FDA clears Neurocrine drug for rare adrenal disorder
The FDA has approved Neurocrine Bioscience's Crenessity for classic congenital adrenal hyperplasia (CAH), the first drug for the rare disorder that works by directly targeting the underlying disease process.
Crenessity (crinecerfont) is cleared as a daily oral therapy for use in patients aged four and over with classic CAH, a disease caused by a deficiency in an enzyme that stimulates the adrenal glands to release hormones, including cortisol and aldosterone.
If untreated, it can result in electrolyte imbalances, dehydration, and increases in male hormone (androgen) levels that can cause problems in both girls and boys with the disorder, which affects up to one in every 10,000 to 15,000 people in the US and Europe.
At the moment, classic CAH is treated with glucocorticoids, which have to be given at high doses to achieve suppression of androgens, leading to side effects including weight gain, high blood pressure, raised blood sugar, and bone loss.
Crenessity – a selective oral corticotropin-releasing factor type 1 receptor (CRF1) antagonist – works by reducing excessive adrenal androgen production, which helps reduce the amount of glucocorticoid treatment needed, which, according to Neurocrine, is a "paradigm-shifting treatment approach" and the first new option for patients in more than 70 years.
The head of endocrinology at the FDA's Centre for Drug Evaluation and Research (CDER), Theresa Kehoe, echoed that sentiment, calling Crenessity's approval an "important advance" for patients.
The green light came from a pair of placebo-controlled CAHtalyst trials in 182 adults and 103 children with classic CAH. The results showed that Neurocrine's drug was able to reduce patients' glucocorticoid intake over 28 weeks, by 27% compared to a 10% increase with placebo in adults, with an 18% reduction versus a 6% increase with placebo in children.
In a statement, Neurocrine said it expects to launch the new product within a week.

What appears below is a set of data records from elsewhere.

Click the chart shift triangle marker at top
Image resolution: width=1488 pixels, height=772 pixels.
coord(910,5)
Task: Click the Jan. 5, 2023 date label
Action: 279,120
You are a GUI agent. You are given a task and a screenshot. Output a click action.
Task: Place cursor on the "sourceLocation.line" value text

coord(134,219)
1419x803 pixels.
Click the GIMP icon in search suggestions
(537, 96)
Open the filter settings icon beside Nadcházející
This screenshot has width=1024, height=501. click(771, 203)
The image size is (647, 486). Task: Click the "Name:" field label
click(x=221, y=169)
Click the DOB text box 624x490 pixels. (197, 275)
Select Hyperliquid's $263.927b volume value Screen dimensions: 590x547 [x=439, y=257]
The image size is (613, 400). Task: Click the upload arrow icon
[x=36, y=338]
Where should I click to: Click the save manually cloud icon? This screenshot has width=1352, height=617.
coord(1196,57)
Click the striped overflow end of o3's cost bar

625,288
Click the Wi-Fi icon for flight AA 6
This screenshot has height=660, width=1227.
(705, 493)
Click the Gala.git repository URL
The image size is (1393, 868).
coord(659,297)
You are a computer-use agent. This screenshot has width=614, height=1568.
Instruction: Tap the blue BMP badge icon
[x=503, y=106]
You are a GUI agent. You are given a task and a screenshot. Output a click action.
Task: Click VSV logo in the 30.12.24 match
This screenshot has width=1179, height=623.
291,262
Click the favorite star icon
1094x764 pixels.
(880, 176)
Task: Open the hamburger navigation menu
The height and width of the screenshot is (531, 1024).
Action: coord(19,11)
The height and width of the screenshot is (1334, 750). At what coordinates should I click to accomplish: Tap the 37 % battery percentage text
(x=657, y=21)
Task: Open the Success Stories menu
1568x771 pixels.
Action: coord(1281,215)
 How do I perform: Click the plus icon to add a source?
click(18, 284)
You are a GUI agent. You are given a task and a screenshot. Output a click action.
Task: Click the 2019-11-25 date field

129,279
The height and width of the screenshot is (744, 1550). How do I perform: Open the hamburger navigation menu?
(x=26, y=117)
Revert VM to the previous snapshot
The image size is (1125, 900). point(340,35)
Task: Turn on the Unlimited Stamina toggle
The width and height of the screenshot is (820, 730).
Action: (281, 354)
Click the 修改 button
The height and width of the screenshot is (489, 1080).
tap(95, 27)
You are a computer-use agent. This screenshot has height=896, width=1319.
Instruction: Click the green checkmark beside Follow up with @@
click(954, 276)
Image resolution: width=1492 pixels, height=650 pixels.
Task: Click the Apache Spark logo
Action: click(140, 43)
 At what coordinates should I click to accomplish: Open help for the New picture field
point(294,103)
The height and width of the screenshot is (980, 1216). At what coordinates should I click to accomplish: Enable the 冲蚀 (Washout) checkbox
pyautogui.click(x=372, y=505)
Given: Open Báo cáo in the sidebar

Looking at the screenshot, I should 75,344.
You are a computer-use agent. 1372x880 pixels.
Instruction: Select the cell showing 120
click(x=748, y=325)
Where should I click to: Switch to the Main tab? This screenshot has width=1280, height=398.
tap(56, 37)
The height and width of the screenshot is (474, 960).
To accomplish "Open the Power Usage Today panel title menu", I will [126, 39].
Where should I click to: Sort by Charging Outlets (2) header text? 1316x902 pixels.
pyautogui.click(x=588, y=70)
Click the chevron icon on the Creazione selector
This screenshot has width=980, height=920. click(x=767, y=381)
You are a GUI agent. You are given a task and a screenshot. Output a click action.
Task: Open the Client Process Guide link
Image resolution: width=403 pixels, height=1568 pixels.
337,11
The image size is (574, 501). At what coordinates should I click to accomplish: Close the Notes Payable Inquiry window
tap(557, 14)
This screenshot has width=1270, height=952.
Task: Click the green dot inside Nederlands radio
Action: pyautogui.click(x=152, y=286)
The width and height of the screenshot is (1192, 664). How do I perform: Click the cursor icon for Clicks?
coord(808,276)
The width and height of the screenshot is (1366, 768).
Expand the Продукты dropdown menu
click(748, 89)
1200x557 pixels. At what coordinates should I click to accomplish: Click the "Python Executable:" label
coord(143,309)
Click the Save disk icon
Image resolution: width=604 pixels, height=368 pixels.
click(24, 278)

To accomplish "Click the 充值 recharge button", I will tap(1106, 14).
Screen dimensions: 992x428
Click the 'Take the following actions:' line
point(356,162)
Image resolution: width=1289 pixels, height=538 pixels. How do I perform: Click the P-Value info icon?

In its third-quarter results call, chief commercial officer Eric Benevich said the drug "has all the characteristics of a future blockbuster" although he cautioned that it could take some time to reach that threshold.
Benevich noted that commercial payers in the US typically have new-to-market coverage restrictions or even policies to block reimbursement for up to the first six months when a new product is launched.
"We intend to offer a free goods programme during the period when patients' insurance reimbursement claims are being adjudicated and to enable endocrinologists to get familiar with the benefit-risk profile of crinecerfont," he told investors.